Apalagi, sosok Anies Baswedan diasosiasikan sebagai representasi golongan Nasionalis. Sementara Cak Imin dianggap mewakili kalangan muslim religius. Makanya, berpasangan dengan Ketum PKB itu lebih logis dan menguntungkan bagi Anies Baswedan dan partai koalisi pendukung.
“Cak Imin memang berpeluang merebut suara di Jawa Timur.

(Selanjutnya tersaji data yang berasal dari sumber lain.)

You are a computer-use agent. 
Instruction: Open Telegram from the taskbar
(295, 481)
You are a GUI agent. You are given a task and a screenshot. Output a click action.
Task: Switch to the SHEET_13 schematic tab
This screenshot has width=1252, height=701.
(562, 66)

Namun, perlu diingat juga bahwa NU memiliki para Kyai yang rekomendasai politik mereka pasti akan sangat menentukan dukungan dari kalangan warga Nahdhatul Ulama,” jelasnya.
Jika akhirnya Muhaimin Iskandar gagal mendapatkan rekomendasi dari para Kyai sepuh NU atau kalangan Gusdurian pimpinan Yenny Wahid, kata Andi Rusta, koalisi yang hendak dibangun atas dasar politik aliran ini dapat dipastikan percuma dan bakal gagal tercapai.
Sementara bagi PKS, lanjut Andi Rusta, merapatnya Cak Imin juga menjadi keuntungan politik. Terutama jika PKS bisa menjadikan momentum ini sebagai bahan kampanye yang menyatakan bahwa gap antara PKS dan kaum Nahdliyin telah berakhir.
“Strategi Anies memilih Cak imin juga sangat mumpuni. Setidaknya bisa memecah suara di Jawa Timur sehingga tidak semerta-merta menjadi zona pertarungan antara Prabowo Subianto dan ganjar Pranowo saja.” jelasnya.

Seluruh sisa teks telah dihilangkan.